PROBLEM DETAILS
Copy the rows below word for word, starting at the line containing "Click the Settings" and ending after the line containing "coord(194,236)". Omit the pictures from your copy.
═════ PROVIDED RECORDS ═════
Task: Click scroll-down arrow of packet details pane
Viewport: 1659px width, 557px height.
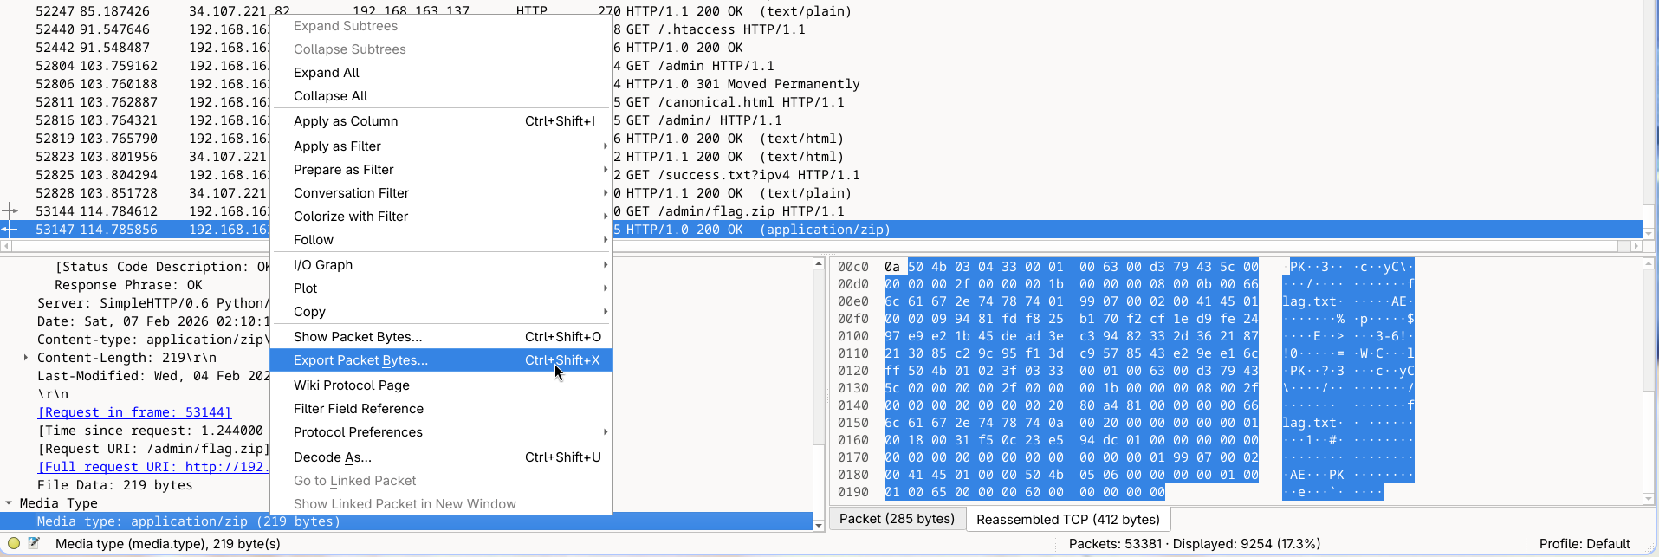Action: click(x=819, y=525)
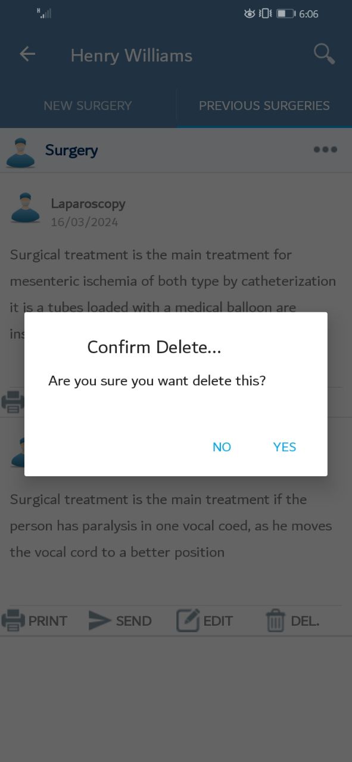Click the printer icon in bottom row
This screenshot has height=762, width=352.
click(13, 621)
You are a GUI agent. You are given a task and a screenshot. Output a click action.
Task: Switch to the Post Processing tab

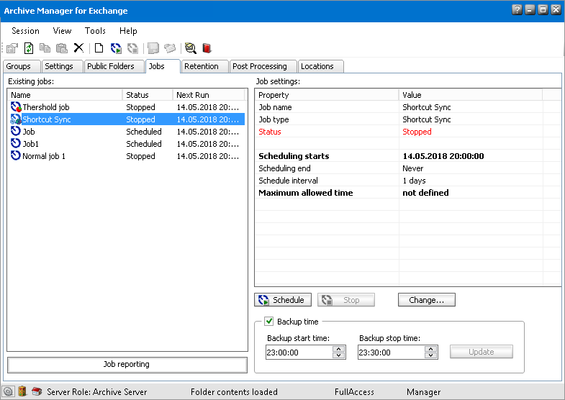(260, 66)
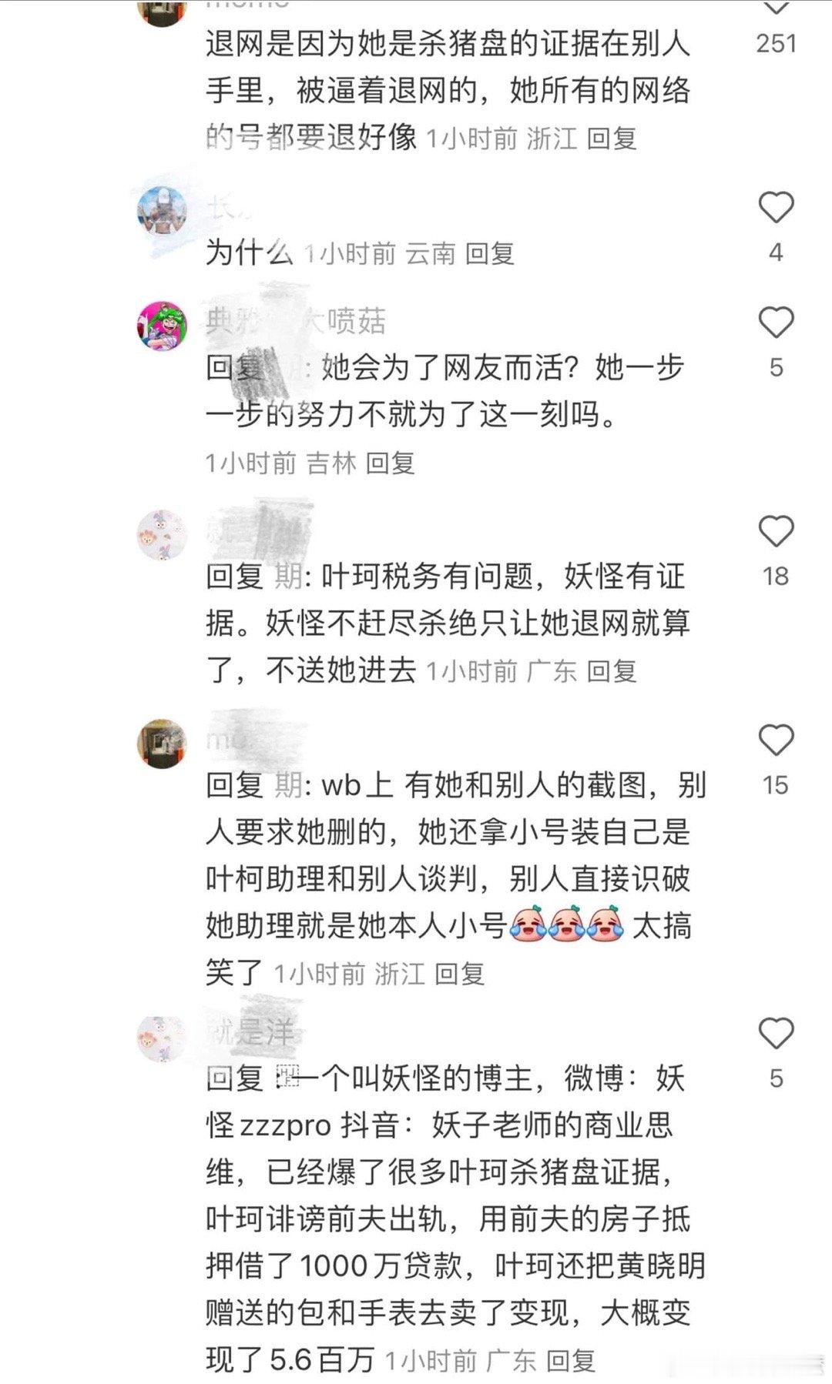Reply to the 浙江 comment about 退网

[612, 139]
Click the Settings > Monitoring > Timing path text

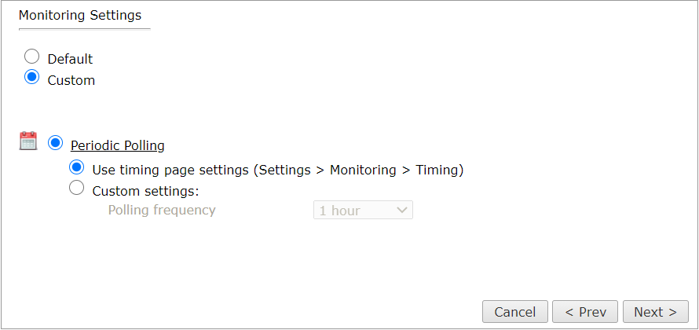[x=359, y=170]
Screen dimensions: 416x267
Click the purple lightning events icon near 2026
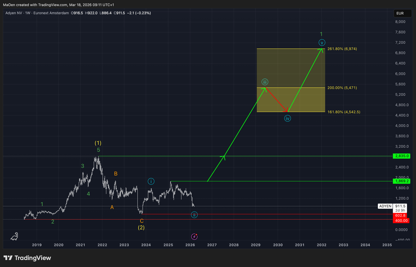coord(194,236)
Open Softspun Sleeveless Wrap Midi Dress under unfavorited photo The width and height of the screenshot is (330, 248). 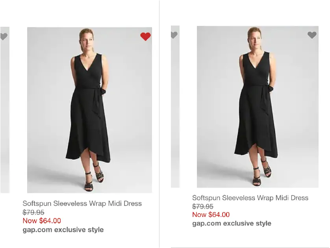coord(250,198)
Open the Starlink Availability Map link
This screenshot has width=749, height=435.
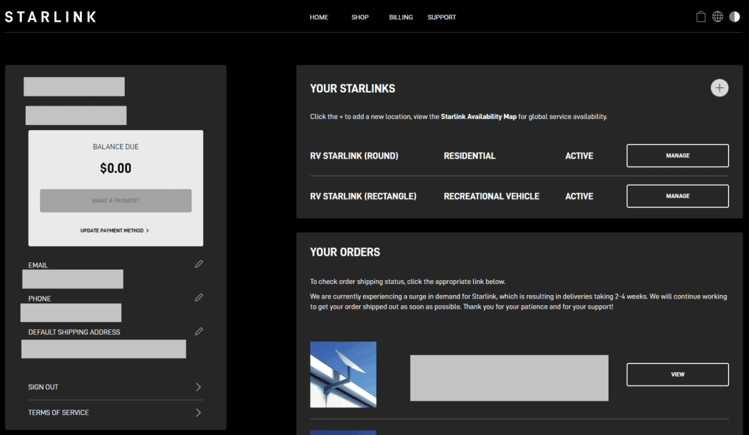[478, 116]
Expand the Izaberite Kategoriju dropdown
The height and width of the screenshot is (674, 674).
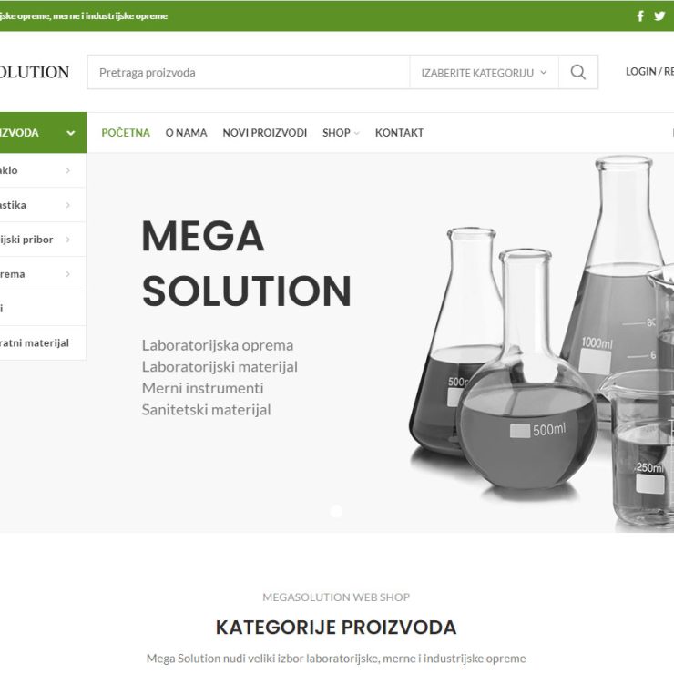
═════
CORRECT ANSWER
Click the Settings > Monitoring > Timing path text

[x=359, y=170]
Screen dimensions: 416x267
Click the purple lightning events icon near 2026
coord(194,236)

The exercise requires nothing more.